Massey was charged in Hudson County with first-degree aggravated sexual assault, N.J.S.A. 2C:14-2(a)(3) (count one); second-degree burglary, N.J.S.A. 2C:18-2 (count two); second-degree sexual assault, N.J.S.A. 2C:14-2(c)(1) (count three); third-degree aggravated criminal sexual contact, N.J.S.A. 2C:14-3(a) (count four); forth-degree criminal sexual contact, N.J.S.A. 2C:14-3(b) (count five); third-degree terroristic threats, N.J.S.A. 2C:12-3(b) (count six); third-degree criminal restraint, N.J.S.A. 2C:13-2(a) (count seven); third-degree aggravated assault, N.J.S.A. 2C:12-1(b)(2) (count eight); fourth-degree child abuse, N.J.S.A. 9:6-1(e) and 9:6-3 (count nine); third-degree endangering the welfare of a child, N.J.S.A. 2C:24-4(a) (count ten); third-degree possession of a weapon, a knife with a sharpened edge, for an unlawful purpose, N.J.S.A. 2C:39-4(d) (count eleven); and first degree armed robbery, N.J.S.A. 2C:15-1 (count twelve).

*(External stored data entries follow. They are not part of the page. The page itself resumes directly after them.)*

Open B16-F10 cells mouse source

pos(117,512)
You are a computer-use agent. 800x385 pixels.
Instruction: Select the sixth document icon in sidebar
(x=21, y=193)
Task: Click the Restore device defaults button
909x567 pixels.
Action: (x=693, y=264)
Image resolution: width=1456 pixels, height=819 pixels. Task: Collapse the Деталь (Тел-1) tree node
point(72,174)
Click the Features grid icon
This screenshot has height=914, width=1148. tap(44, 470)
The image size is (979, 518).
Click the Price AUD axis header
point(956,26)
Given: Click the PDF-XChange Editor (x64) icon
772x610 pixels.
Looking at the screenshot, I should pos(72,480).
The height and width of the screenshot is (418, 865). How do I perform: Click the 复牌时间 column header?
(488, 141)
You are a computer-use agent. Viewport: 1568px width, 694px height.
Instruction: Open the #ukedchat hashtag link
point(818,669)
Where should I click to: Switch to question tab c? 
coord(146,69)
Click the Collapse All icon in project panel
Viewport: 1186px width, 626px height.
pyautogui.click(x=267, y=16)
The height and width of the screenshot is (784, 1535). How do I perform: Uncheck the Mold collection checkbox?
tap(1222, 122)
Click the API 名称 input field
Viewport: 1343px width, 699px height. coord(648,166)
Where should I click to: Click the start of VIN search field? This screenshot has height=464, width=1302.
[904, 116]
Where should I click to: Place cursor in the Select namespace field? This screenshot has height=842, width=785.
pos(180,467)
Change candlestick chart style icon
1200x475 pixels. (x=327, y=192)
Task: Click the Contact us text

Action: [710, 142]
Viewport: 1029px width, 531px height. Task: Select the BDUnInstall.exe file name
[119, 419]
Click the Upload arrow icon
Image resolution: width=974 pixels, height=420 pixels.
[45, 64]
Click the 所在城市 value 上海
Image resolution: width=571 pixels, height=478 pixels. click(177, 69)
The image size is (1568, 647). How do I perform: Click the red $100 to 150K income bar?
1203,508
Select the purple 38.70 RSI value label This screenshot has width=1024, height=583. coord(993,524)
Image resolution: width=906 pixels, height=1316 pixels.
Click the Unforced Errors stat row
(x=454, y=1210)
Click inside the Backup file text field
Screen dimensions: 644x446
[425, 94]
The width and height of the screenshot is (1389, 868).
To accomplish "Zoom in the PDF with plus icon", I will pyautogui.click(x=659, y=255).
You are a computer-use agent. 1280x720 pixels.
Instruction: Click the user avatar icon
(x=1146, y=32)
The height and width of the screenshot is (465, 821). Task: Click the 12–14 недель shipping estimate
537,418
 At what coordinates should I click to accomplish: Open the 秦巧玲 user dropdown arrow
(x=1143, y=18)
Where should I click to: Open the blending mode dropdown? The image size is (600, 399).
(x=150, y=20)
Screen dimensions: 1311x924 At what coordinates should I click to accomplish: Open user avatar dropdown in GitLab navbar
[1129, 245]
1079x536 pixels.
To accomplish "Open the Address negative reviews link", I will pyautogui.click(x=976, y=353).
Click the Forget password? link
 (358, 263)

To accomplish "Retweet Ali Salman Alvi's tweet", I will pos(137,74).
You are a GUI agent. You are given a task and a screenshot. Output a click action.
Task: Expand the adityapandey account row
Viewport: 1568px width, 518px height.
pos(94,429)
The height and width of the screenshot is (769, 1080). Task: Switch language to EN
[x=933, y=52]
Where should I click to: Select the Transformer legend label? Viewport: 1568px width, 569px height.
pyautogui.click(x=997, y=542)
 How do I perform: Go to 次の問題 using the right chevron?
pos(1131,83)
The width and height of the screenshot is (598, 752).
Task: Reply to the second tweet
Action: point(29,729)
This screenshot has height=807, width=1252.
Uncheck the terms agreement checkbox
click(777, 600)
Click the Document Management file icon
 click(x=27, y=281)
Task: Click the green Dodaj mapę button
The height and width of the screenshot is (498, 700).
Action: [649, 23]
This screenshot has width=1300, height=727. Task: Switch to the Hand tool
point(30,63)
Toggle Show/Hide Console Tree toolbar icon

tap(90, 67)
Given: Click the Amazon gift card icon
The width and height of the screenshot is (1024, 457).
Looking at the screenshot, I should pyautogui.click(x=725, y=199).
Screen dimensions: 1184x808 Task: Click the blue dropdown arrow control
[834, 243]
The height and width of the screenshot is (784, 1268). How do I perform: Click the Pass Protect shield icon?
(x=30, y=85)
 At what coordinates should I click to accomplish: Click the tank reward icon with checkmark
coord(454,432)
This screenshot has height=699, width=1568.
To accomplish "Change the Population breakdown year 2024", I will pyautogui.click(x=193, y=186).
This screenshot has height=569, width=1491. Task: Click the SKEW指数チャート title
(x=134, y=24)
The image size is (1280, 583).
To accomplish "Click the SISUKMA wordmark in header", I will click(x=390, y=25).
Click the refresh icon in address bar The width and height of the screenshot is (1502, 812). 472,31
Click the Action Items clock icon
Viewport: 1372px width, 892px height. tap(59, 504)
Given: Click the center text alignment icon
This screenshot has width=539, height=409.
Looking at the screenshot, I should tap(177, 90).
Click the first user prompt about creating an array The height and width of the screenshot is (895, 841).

Following a pretrial hearing, the trial judge denied Massey's motion to suppress the statements he gave to the investigating police officers. The case then went to trial before a jury. The trial judge dismissed the child abuse and endangering charges in counts nine and ten at the conclusion of the evidence. The jury found Massey not guilty of the aggravated assault charge contained in count eight, but convicted him on all other counts.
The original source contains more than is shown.